◆ SELECTED EXTRACT ◆
Choosing the Right Test

If you’re choosing to be screened for HIV, you may have done prior research before seeking medical aid. There’s a lot of information online available about HIV testing and screening; what test is better to choose to determine if you’re HIV positive? Different tests provide different information, and some are better for diagnosis in different situations.

The HIV Antibody Test

After the date of infection, it can take between 2 weeks and 6 months for HIV antibodies to appear in your bloodstream. The presence of the virus triggers a response from your body to produce antibodies; these are what are tested in a HIV antibody test. This has become the most commonly used test and offers reliable results, and it’s what we offer for free at UNM Truman.

Most antibody tests require drawing blood, but oral tests are being developed with increasingly improving rates of accuracy. Antibody tests are usually done 3 months after exposure, allowing the body time to develop antibodies if the virus has entered the system.

The PCR Test

In certain cases, antibody tests can be confused. Pregnant women who are HIV-positive can pass on their HIV antibodies to their infant children. Newborns receive antibodies from their mothers during pregnancy and through breast milk to provide them protection against many diseases. If an HIV-positive mother gives birth, her child may test as HIV-positive from an antibody test.

A DNA-PCR test can provide a more accurate diagnosis. It doesn’t look for antibodies, but tests for the DNA of the virus itself in the white blood cells. An antibody test will only provide accurate results on children after they’re 18 months of age; with the PCR test, an infant can be checked to accurately determine their HIV status.

◆ EXCERPTED RECORDS ◆
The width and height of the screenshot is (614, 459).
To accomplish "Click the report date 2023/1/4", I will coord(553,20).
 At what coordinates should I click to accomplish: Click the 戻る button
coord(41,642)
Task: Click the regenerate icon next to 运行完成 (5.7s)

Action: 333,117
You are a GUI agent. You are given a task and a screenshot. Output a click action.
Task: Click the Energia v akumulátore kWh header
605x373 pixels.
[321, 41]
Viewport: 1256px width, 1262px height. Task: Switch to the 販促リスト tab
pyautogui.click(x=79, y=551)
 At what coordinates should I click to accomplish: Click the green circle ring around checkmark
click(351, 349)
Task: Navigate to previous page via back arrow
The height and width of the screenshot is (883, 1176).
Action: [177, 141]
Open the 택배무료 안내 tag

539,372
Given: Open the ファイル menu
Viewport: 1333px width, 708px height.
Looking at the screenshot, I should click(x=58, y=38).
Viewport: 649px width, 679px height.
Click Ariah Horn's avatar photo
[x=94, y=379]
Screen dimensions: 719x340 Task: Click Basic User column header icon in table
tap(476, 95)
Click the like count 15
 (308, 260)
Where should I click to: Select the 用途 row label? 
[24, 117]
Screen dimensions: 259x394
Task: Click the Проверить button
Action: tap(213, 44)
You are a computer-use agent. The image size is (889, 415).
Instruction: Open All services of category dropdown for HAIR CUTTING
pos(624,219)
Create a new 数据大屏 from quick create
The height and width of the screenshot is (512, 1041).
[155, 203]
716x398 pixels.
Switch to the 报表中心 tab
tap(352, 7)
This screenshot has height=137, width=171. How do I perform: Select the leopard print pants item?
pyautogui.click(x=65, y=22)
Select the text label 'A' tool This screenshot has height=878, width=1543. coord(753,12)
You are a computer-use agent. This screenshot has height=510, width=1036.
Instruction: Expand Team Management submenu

◆ QUESTIONS TO ANSWER ◆
1 > Reproduce word for word the passage of the text on HIV testing starting at "Most antibody tests" and ending at "an antibody test.".
2 > Answer these questions from the text on HIV testing:
(a) After the date of infection, how long can it take for HIV antibodies to appear in the bloodstream?
(b) By what two means do newborns receive antibodies from their mothers?
(c) What does a DNA-PCR test check for, and where?
The listing is not needed for any of the work here.

◆ SOLUTIONS ◆
1 >
Most antibody tests require drawing blood, but oral tests are being developed with increasingly improving rates of accuracy. Antibody tests are usually done 3 months after exposure, allowing the body time to develop antibodies if the virus has entered the system.

The PCR Test

In certain cases, antibody tests can be confused. Pregnant women who are HIV-positive can pass on their HIV antibodies to their infant children. Newborns receive antibodies from their mothers during pregnancy and through breast milk to provide them protection against many diseases. If an HIV-positive mother gives birth, her child may test as HIV-positive from an antibody test.

2 >
(a) Between 2 weeks and 6 months.
(b) During pregnancy and through breast milk.
(c) It checks for the DNA of the virus itself in the white blood cells.